● **Tasks for this exercise**
- a) In the article on Treasury's new inversion rules, list each way the Thursday notice makes it harder for U.S. companies to invert.
- b) Write a continuation of the article on Treasury's new inversion rules, picking up after its last sentence.

● **Given passage**
The Treasury Department and Internal Revenue Service released late Thursday further measures to rein in corporate tax inversions that allow companies to move their tax residence overseas to avoid paying U.S. taxes.
Treasury Secretary Jack Lew said the notice released Thursday adds to the “targeted action” Treasury took last year, which made it more difficult for companies to “undertake an inversion and reduce the economic benefits of doing so.” Lew said last year’s action “made a real difference by reducing some of the economic benefits of inversions, resulting in a decline in the pace of these transactions.”
However, he said, while Treasury intends to take additional action in the coming months, only legislation “can decisively stop” inversions.
The Thursday notice makes it more difficult for U.S. companies to invert by:
–Limiting the ability of U.S. companies to combine with foreign entities using a new foreign parent located in a “third country”;
–Limiting the ability of U.S. companies to inflate the new foreign parent corporation’s size and therefore avoid the 80% ownership rule, and
–Requiring the new foreign parent to be a tax resident of the country where the foreign parent is created or organized to satisfy the business activities exception.
The notice also reduces the tax benefits of inversions by limiting the ability of an inverted company to transfer its foreign operations to the new foreign parent after an inversion transaction without paying current U.S. tax.
“These actions further reduce the benefits of an inversion and make these transactions even more difficult to achieve,” Lew said. “This is an important step, but it is not the end of our work.”
Treasury and IRS are exploring additional measures, Lew said, “including potential guidance on earnings stripping — and we intend to take further action in the coming months.”
Earnings stripping is a method of avoiding taxes by paying excessive amounts of interest to another party.

● **Source data**
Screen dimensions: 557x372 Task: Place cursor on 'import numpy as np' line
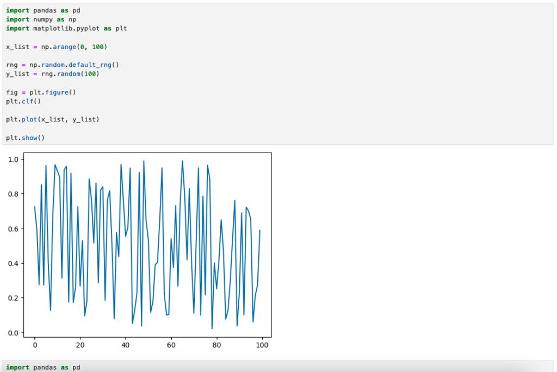[x=41, y=19]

● **Set of answers**
- a)
- Limiting the ability of U.S. companies to combine with foreign entities using a new foreign parent located in a "third country"
- Limiting the ability of U.S. companies to inflate the new foreign parent corporation's size and therefore avoid the 80% ownership rule
- Requiring the new foreign parent to be a tax resident of the country where it is created or organized to satisfy the business activities exception

- b)
Lew stated that while the administration has been working with Congress for several years to find ways to limit inversions, “it is Treasury’s responsibility to protect the U.S. tax base,” and “we have repeatedly stated that we will use all of our existing administrative authority to address inversions.” Senate Finance Committee Ranking Member Ron Wyden, D-Ore., said after the notice was released that while he “welcomed” efforts by Treasury to curb overseas tax inversions, “ultimately it’s up to Congress to deliver tax policy that better equips companies to compete and succeed by staying in the U.S. And the only way to get that done, and end the inversion virus that is plaguing our country, is through true bipartisan tax reform.”
Wyden noted that inversions “are a red flag on the urgent need for tax reform.”
Senate Finance Chairman Orrin Hatch, R-Utah, stated that Treasury’s notice “only further demonstrates the critical need to update our outdated tax laws and create an economic landscape that not only retains the best and brightest businesses in the world, but also encourages investment here at home.”
The administration’s approach to reining in inversions, “must be carefully scrutinized,” Hatch continued, “and, in my view, any permanent solution to combatting inversions should be legislated by Congress.”